Brief » A word-for-word copy of the entries, with images excluded, is the expected answer.

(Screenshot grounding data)
┄┄┄┄┄┄┄┄┄┄
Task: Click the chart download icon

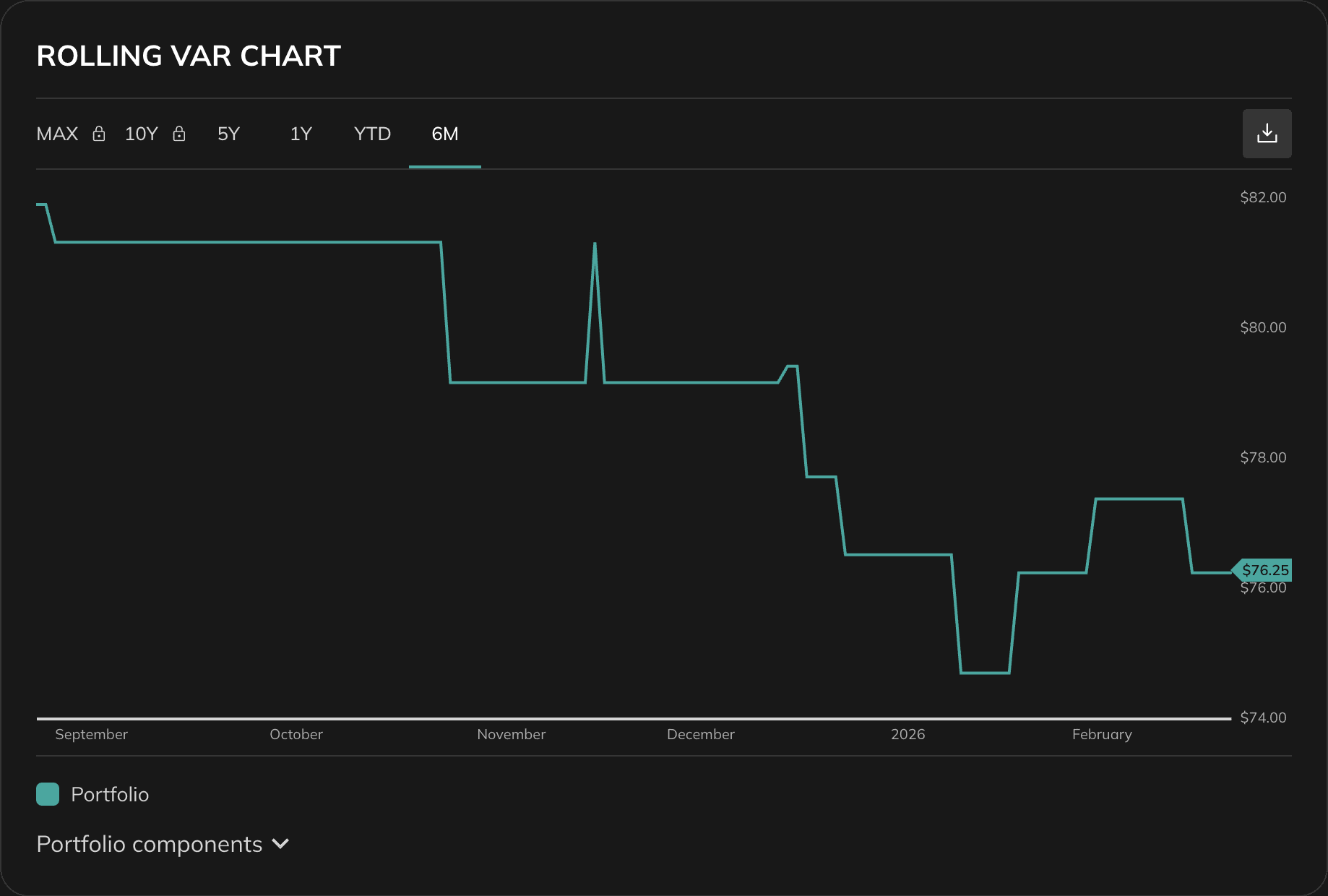Action: pos(1267,133)
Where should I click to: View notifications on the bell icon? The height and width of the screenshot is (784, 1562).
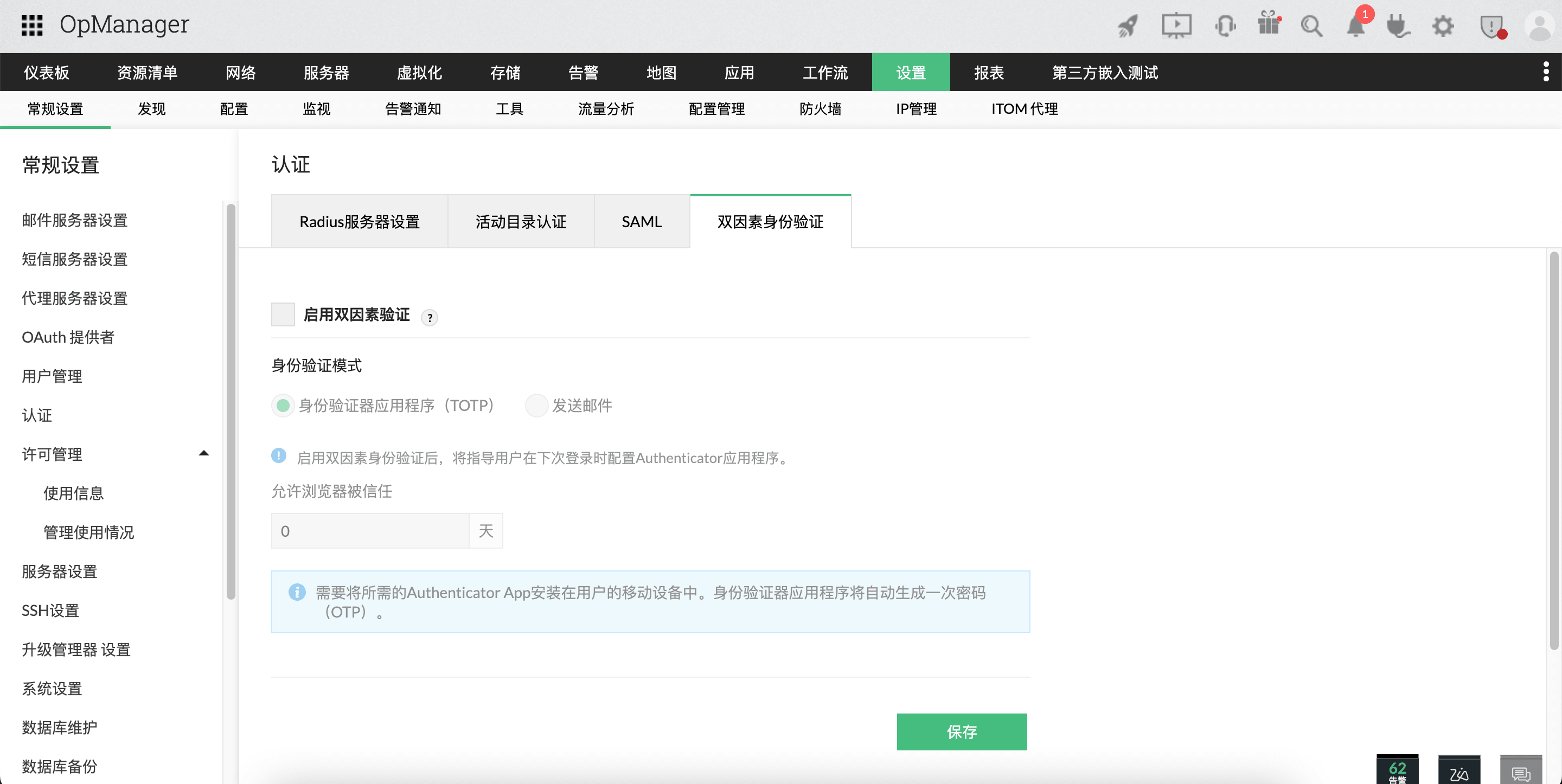click(x=1355, y=26)
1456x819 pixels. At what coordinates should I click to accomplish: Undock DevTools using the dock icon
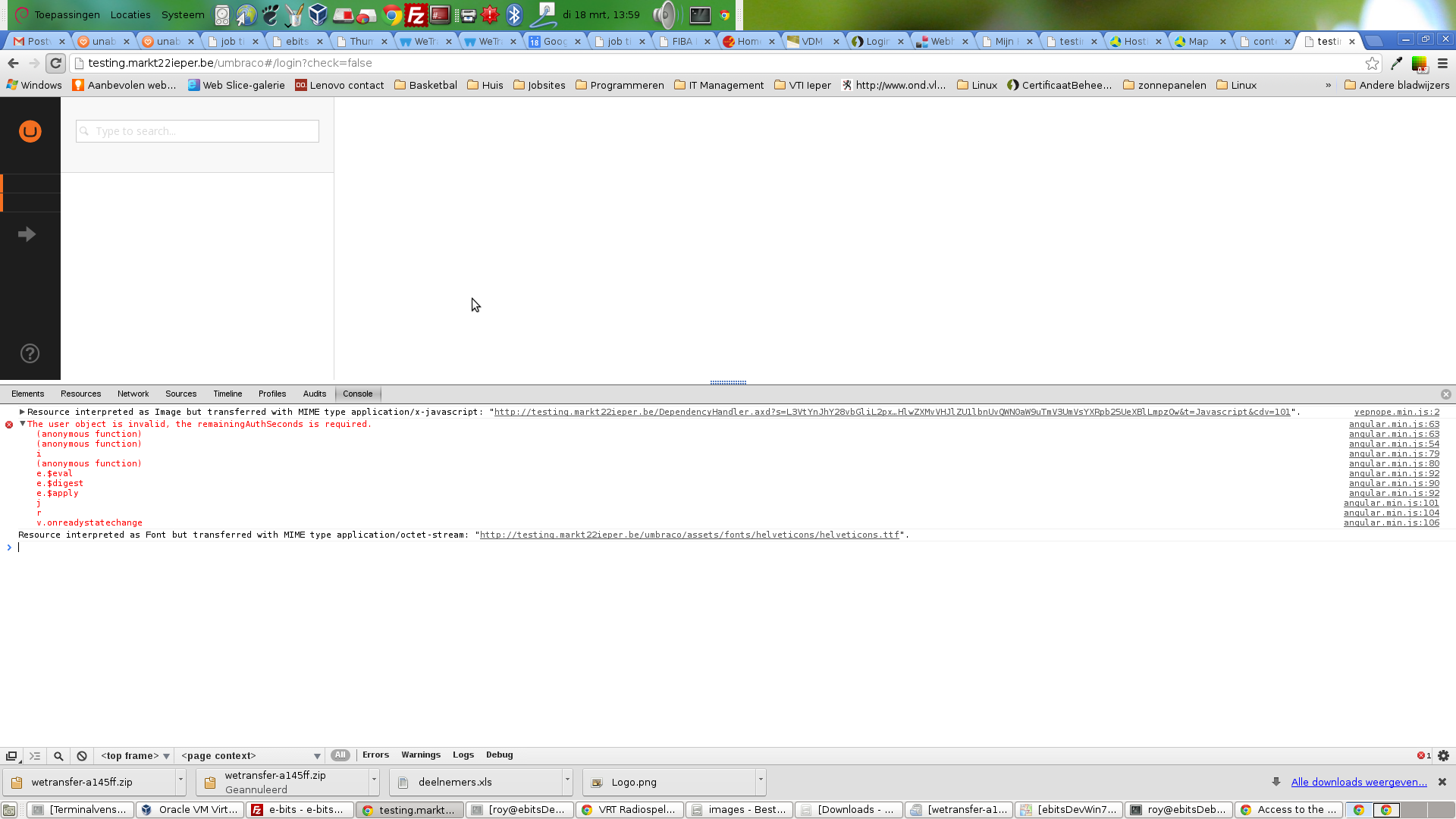pyautogui.click(x=11, y=755)
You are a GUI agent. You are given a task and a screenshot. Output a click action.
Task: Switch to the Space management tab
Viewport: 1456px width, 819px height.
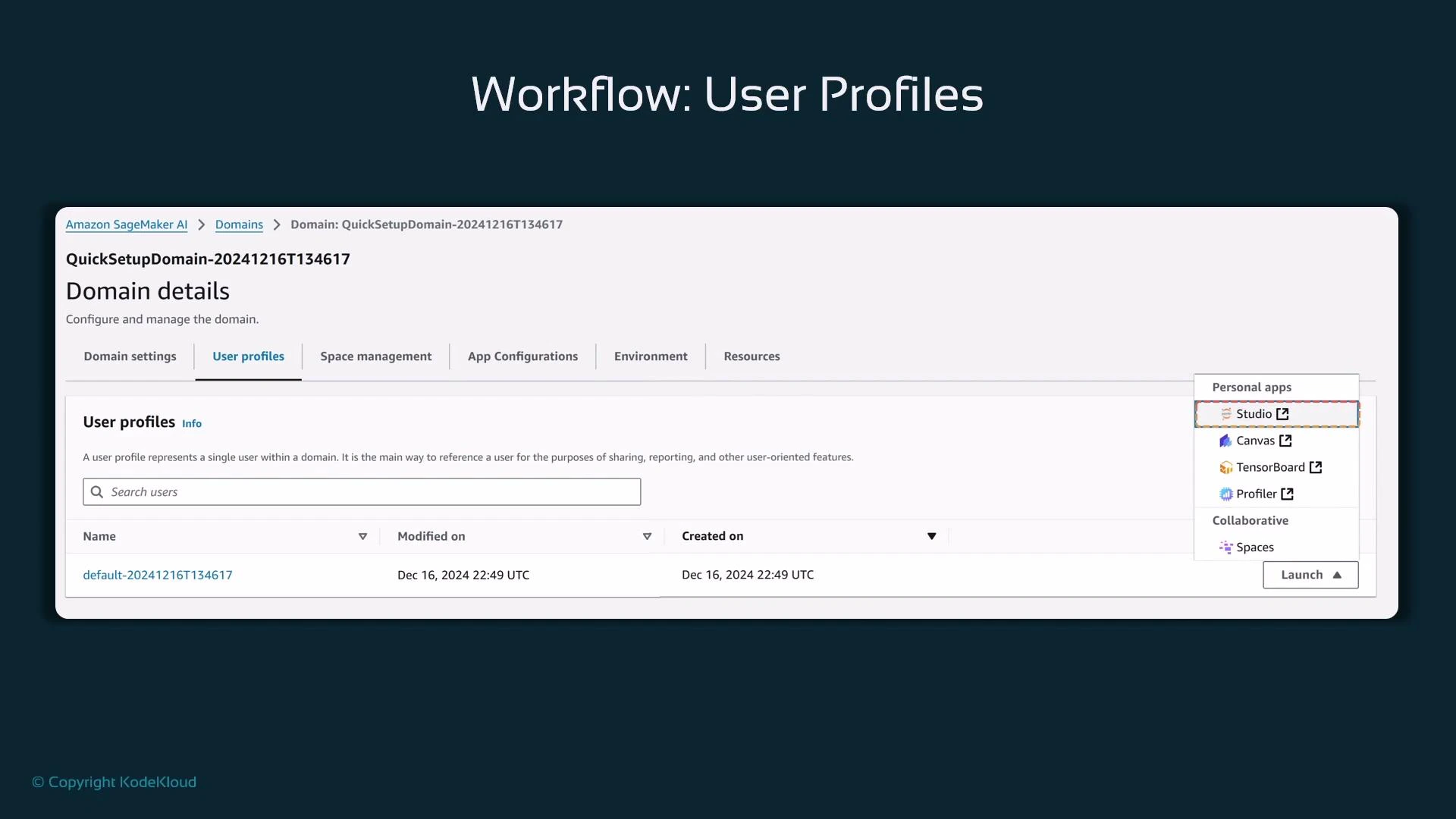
┄┄┄┄┄┄┄┄┄┄
Your solution »
Task: Click the chart download icon

Action: pos(1267,133)
Where should I click to: View notifications on the bell icon? The height and width of the screenshot is (784, 1562).
click(x=1355, y=26)
1456x819 pixels. At what coordinates should I click to accomplish: Undock DevTools using the dock icon
pyautogui.click(x=11, y=755)
You are a GUI agent. You are given a task and a screenshot. Output a click action.
Task: Switch to the Space management tab
Viewport: 1456px width, 819px height.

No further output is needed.